Life as a plantation owner
Pinney found the plantation owners and managers in the Caribbean to be a lazy, money-grabbing bunch. They talked of nothing but sugar, thought of nothing but money and wasted their time quarrelling. Their main enjoyments were drinking rum and cock-fighting.
Pinney understood how the sugar plantations worked. The labour of African slaves was vital. In 1764 he wrote, ‘You yourself must be convinced that Negroes [Africans] are the sinews of a Plantation and it is as impossible for a Man to make sugar without the assistance of Negroes as to make bricks without straw’.
Pinney did not intend to stay on Nevis. He planned to return to England as soon as possible, once he had the plantation working well.
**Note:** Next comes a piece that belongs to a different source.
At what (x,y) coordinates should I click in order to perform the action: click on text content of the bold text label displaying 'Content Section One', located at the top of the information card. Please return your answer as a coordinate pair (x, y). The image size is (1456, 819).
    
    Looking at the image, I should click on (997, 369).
He rebuilt the house on his plantation, installed a new sugar mill, had extra land cultivated and bought new slaves.
In 1765 he wrote, ‘ Since my arrival I have purchased 9 Negroe slaves at St Kitts and can assure you I was shocked at the first appearance of human flesh exposed for sale. But surely God ordained them for the use and benefit of us: otherwise his Divine Will would surely have been made manifest by some particular Sign or Token’.
He had land set aside for the slaves to grow fresh produce in their own time. This meant that he needed to spend less money buying food. It also meant that the slaves could sell their surplus and perhaps earn a little cash for buying necessities or Sunday clothes.